**WHAT YOU SHOULD DO**
For this task, extract exactly the lines of the data below, from the line containing "Task: Tap the プッシュ! push icon button" through the last one, with pictures left out.

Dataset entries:

━━━━━━━━━━━━━━━━━━━━━━━━━━━━━━

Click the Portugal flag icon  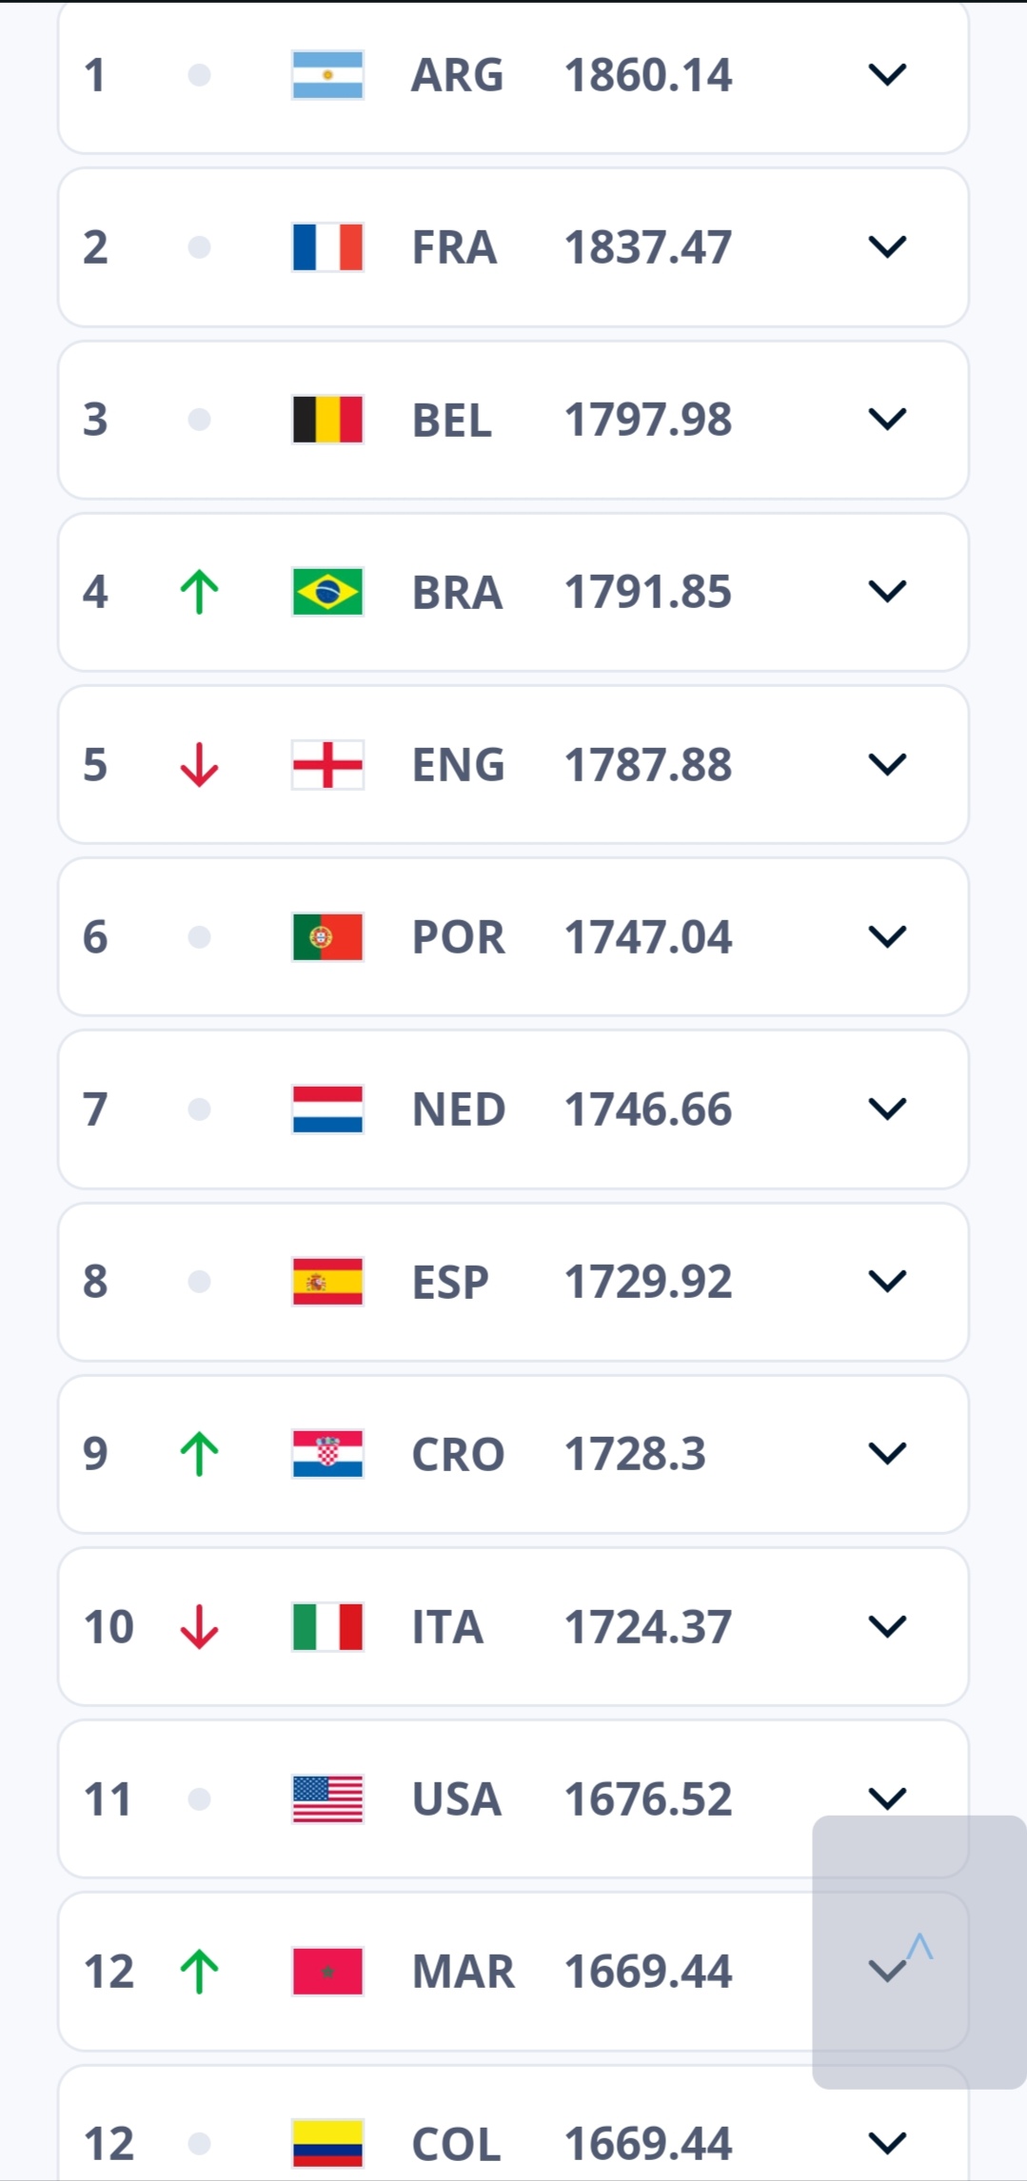coord(327,937)
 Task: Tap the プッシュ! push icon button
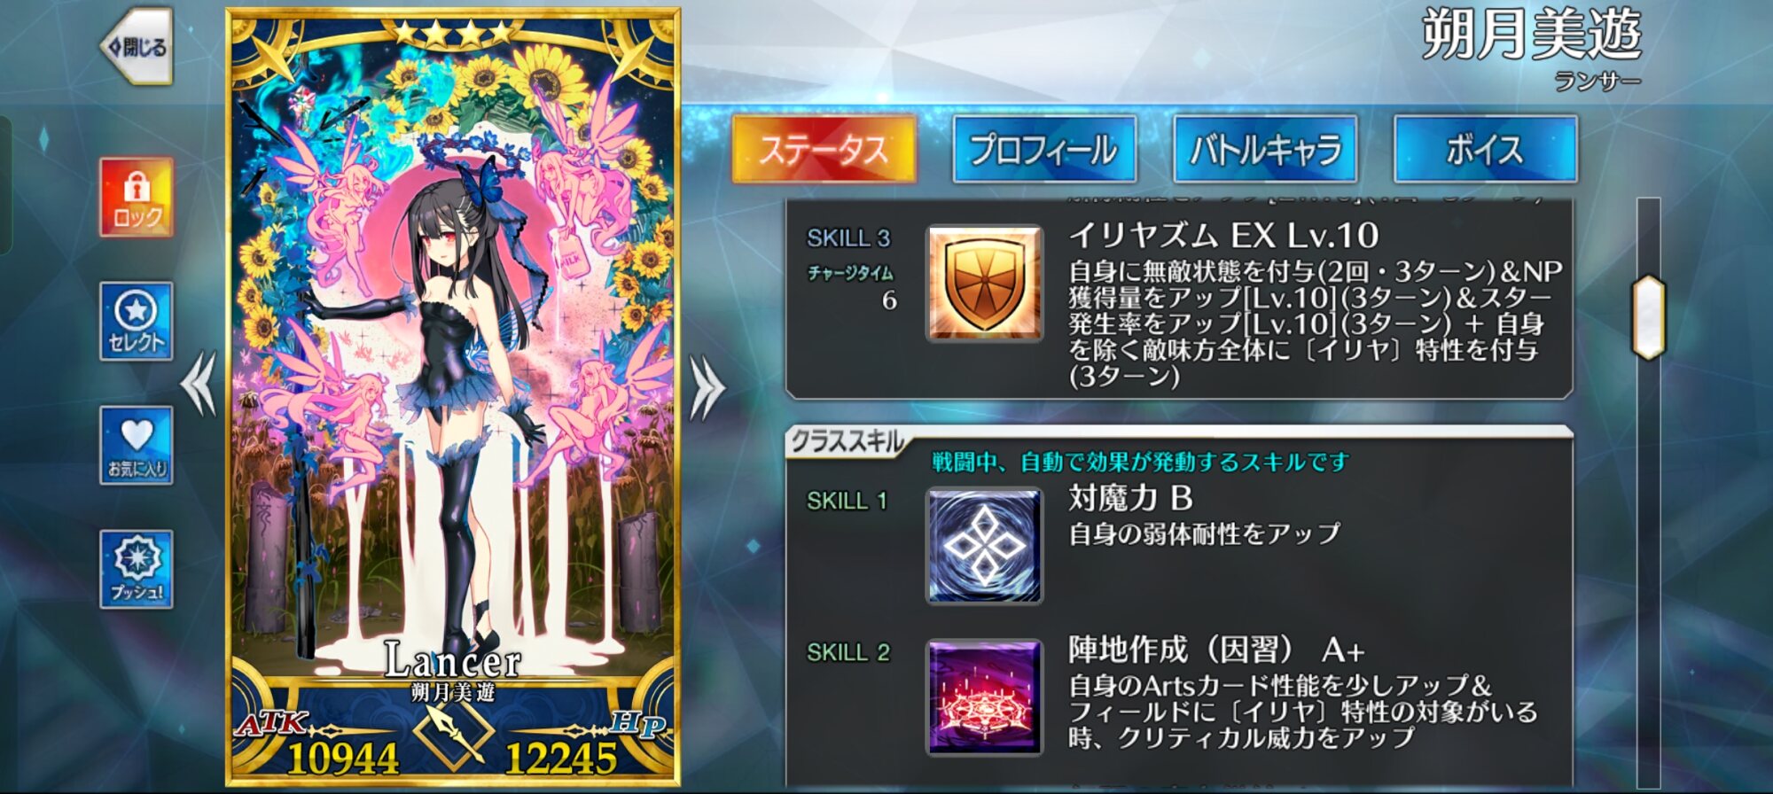click(x=137, y=569)
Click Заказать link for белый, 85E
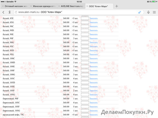 pos(94,18)
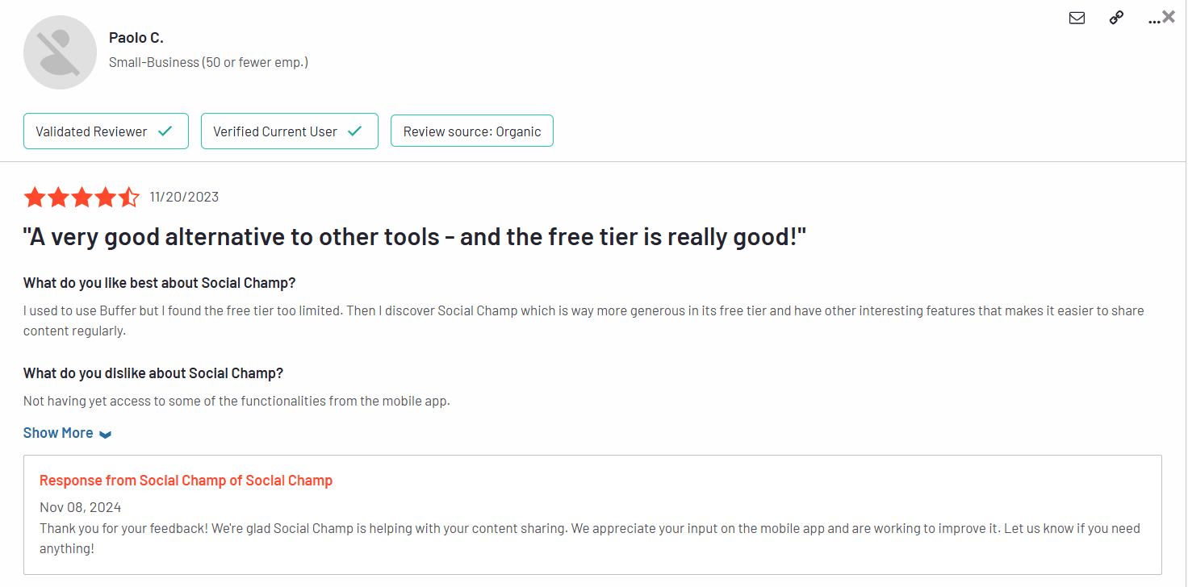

━━━━━━━━━━━━━━━━━━━━━━━━━━━━━━

**EXERCISE OUTPUT**
 Task: Tap the プッシュ! push icon button
click(x=137, y=569)
Click Заказать link for белый, 85E
 pos(94,18)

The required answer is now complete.